What the task requires: Set down the line that contains "The height and width of the screenshot is (411, 598)." and every line after it to the end of the entries, exactly as they stand and nothing more.

Data under study:

------

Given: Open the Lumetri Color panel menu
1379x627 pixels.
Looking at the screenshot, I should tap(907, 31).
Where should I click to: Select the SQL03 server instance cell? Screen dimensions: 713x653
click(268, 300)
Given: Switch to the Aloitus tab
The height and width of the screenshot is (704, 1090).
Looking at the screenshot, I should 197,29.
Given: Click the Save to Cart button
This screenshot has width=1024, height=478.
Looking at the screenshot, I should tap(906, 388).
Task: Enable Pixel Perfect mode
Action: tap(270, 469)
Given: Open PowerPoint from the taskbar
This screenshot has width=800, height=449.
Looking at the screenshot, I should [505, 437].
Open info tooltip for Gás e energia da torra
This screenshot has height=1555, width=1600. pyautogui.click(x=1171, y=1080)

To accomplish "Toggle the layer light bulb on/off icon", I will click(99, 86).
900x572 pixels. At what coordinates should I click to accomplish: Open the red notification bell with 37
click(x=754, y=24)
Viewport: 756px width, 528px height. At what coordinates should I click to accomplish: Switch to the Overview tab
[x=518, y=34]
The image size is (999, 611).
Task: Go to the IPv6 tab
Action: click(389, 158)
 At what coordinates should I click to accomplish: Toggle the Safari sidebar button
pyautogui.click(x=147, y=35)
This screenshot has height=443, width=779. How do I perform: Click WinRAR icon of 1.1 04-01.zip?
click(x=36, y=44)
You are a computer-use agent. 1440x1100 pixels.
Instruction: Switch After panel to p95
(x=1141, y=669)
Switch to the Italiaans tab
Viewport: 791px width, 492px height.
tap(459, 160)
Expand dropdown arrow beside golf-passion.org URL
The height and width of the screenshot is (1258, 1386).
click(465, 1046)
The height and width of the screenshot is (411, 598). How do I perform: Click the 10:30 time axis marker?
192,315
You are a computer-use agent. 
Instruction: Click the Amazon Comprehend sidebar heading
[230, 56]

------

Exercise output:
The height and width of the screenshot is (411, 598). How do I perform: Click the 10:30 time axis marker?
192,315
You are a computer-use agent. 
Instruction: Click the Amazon Comprehend sidebar heading
[230, 56]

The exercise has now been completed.